The Justice Department condemned prisons that don't provide adequate medical care to transgender inmates in a court filing Friday, in a case brought by inmate Ashley Diamond against Georgia officials.
"Failure to provide individualized and appropriate medical care for inmates suffering from gender dysphoria violates the Eighth Amendment's prohibition on cruel and unusual punishment," the department asserted in Friday's filing.
Attorneys for the Justice Department's Civil Rights Division specifically criticized "freeze-frame" policies in place in Georgia. These policies mandate that prisoners can only "receive the same level of care they received in the community," putting the burden on prisoners to prove their gender dysphoria — the medical diagnosis that often precedes treatment for transgender people. But many transgender inmates don't receive traditional care prior to incarceration; hormones, for example, are often obtained illegally, without prescriptions as documentation.
"Prisoners with gender dysphoria should not be forced to suffer needlessly during their incarceration simply because they were not receiving care, or could not prove they were receiving care, in the community," Vanita Gupta, acting assistant attorney general for the Civil Rights Division, said in a statement.
The Justice Department's decision to back Diamond's underlying constitutional claim — while noting that it took no position on the specific facts alleged in her lawsuit — is the first time the Civil Rights Division has formally weighed in to support a transgender inmate's right to appropriate medical treatment.
Notably, the filing also comes as Gay & Lesbian Advocates & Defenders have asked the Supreme Court to take up the question of whether "the Eighth Amendment prohibits prison officials from denying necessary medical treatment to a prisoner for non-medical reasons, such as security concerns," an issue raised in the case of Michelle Kosilek, a transgender woman serving a prison sentence in Massachusetts.
According to Diamond's lawsuit, she took female hormones for 17 years prior to her incarceration. Her transgender status has been repeatedly acknowledged by Georgia Department of Corrections staff, but despite recommendations from a prison psychologist that she continue to be provided with hormone therapy, more senior health administrators have refused to authorize the treatment — which she was not evaluated for during her prison intake.
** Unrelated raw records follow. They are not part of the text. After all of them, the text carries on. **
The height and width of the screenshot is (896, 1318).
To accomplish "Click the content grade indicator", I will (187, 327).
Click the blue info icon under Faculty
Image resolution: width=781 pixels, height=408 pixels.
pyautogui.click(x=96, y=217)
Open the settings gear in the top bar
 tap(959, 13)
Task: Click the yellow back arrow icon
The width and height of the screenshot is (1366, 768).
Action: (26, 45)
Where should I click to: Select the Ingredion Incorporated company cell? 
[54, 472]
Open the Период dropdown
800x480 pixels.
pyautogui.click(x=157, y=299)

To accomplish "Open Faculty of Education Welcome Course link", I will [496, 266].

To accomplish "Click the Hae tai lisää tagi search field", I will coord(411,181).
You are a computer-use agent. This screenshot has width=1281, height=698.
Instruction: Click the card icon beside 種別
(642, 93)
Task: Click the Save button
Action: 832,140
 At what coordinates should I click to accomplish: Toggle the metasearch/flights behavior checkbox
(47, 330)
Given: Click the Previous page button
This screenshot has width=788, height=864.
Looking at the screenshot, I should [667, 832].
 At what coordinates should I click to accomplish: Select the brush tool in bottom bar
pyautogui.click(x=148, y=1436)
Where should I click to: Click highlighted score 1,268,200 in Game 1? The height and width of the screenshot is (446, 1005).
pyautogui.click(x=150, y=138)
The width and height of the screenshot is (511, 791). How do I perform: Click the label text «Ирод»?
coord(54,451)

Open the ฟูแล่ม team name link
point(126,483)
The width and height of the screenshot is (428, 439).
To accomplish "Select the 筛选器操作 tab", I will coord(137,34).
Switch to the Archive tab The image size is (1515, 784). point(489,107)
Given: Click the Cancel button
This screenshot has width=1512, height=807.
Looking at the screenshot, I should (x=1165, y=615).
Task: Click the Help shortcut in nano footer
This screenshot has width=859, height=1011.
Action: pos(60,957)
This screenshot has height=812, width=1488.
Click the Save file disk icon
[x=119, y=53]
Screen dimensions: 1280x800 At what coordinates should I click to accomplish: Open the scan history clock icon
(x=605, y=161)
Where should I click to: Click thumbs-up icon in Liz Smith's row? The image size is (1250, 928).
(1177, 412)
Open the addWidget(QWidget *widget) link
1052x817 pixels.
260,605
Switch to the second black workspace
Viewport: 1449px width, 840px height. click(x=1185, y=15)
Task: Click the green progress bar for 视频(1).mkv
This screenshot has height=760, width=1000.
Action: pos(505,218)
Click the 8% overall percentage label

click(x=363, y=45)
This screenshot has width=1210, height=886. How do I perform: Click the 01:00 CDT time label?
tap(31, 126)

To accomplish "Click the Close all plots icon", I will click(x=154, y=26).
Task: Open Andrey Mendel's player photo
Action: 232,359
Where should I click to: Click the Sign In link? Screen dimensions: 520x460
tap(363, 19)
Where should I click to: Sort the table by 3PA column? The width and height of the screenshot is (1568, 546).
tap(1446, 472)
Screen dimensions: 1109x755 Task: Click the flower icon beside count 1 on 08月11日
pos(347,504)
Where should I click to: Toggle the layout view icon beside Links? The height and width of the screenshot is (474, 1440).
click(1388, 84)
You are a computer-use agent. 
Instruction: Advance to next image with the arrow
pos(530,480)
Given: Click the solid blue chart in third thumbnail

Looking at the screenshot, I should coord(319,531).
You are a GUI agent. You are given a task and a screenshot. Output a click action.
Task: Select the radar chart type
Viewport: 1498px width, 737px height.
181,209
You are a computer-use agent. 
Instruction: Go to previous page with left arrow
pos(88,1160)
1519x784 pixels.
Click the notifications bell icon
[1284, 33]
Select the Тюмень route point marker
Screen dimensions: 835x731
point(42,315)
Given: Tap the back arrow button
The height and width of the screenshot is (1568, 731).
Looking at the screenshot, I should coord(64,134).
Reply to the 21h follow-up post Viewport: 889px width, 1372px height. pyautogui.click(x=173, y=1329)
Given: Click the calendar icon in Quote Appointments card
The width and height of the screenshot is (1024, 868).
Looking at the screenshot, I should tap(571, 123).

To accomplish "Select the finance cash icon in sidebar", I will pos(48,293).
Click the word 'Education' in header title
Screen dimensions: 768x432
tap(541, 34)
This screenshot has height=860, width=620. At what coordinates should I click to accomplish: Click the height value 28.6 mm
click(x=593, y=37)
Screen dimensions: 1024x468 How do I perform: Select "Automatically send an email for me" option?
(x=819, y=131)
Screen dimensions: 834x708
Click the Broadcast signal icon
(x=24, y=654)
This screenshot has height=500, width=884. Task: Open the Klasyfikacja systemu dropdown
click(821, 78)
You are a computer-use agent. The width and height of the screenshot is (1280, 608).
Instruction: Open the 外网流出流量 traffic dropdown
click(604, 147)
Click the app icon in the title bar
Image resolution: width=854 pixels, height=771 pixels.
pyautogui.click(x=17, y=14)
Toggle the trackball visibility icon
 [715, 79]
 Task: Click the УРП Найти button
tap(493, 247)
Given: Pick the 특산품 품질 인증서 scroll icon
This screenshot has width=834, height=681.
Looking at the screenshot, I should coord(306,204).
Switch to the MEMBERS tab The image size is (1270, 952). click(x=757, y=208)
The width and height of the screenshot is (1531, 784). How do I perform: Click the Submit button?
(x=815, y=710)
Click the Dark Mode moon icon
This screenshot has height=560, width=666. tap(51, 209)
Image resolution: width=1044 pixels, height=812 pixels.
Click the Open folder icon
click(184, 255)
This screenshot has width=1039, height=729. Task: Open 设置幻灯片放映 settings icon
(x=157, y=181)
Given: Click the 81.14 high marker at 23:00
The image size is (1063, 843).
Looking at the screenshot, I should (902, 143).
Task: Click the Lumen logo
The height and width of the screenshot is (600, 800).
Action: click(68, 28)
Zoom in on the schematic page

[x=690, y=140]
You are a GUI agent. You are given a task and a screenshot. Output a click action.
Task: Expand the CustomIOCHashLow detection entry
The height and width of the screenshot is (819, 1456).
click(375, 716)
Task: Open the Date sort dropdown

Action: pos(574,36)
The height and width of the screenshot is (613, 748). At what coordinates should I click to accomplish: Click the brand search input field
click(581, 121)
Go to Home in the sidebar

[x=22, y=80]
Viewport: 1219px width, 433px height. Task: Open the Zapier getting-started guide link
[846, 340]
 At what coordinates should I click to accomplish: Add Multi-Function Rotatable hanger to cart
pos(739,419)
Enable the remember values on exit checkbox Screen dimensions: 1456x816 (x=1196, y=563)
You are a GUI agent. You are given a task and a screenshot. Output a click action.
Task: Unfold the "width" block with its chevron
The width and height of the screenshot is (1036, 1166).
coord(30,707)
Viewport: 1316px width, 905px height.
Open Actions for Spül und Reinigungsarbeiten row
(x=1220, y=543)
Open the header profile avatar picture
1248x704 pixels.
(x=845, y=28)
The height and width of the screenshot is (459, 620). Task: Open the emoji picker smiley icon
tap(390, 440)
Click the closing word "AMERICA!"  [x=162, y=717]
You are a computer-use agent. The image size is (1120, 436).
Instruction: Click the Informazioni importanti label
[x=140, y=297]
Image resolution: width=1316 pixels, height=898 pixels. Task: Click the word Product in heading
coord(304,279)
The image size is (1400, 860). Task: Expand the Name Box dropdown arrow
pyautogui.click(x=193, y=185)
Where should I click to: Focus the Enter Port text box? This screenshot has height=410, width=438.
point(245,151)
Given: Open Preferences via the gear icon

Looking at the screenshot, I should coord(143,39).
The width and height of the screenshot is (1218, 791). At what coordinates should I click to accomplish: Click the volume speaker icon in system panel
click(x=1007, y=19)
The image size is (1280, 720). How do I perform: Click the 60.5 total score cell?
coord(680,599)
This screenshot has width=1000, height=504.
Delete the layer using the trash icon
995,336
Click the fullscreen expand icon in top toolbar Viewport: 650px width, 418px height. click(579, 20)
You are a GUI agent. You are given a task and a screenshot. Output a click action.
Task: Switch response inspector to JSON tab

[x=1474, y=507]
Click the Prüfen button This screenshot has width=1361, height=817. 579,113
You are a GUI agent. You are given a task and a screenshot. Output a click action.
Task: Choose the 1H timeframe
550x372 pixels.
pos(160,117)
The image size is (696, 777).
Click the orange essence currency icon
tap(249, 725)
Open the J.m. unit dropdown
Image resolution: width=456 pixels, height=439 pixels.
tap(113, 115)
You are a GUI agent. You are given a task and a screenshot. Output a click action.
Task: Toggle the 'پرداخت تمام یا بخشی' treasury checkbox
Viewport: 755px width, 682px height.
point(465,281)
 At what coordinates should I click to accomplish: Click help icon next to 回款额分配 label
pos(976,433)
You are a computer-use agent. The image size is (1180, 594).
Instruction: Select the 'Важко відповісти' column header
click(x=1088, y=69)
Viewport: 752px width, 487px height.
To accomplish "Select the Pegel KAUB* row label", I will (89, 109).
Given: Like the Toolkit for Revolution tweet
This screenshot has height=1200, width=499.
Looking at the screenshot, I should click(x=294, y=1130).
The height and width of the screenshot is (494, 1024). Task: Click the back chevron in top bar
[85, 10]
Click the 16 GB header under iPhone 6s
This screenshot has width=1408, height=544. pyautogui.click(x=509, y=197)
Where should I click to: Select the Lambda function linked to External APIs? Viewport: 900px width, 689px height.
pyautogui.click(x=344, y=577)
Diamond has said that she's suffered physically and psychologically painful side effects, including growing facial hair and losing her breasts, since beginning her sentence in 2012, the SPLC previously told BuzzFeed News, comparing Diamond's experience to torture. Diamond has said she's repeatedly attempted both suicide and self-castration in prison.
The Georgia Department of Corrections declined to comment on Friday on the Justice Department's filing, citing Diamond's active lawsuit.
The federal Bureau of Prisons practiced "freeze-frame" policies until 2011, following a lawsuit from a prisoner in Florida; according to the ACLU, though, "freeze-frame" policies are still in effect at prisons and jails across the country.
In May 2014, months before filing a lawsuit on Diamond's behalf, the Southern Poverty Law Center (SPLC) publicly demanded her medical requests be met. But while attempting to communicate with the Georgia Department of Corrections on Diamond's behalf, the SPLC found itself "beating our head up against a wall," deputy legal director David Dinielli told BuzzFeed News in December.
Diamond — currently housed at Georgia State Prison, a male facility in the state's eastern Tattnall County — has a November 2023 maximum release date. In addition to her lack of medical treatment, Diamond maintains that prison officials have disregarded her "vulnerability to sexual assault — a problem that is well-documented within GDC." In Friday's brief, the Department of Justice said it "may choose to weigh in on the constitutionality of GDOC's conduct on those issues at a later date."
In a statement, Diamond's attorney Chinyere Ezie said Friday's brief "underscores what the Southern Poverty Law Center has been fighting for on Ashley Diamond's behalf. Transgender inmates like Ashley have a right to proper medical care. They have a right to protection from violence and abuse and these rights are secured by the U.S. Constitution."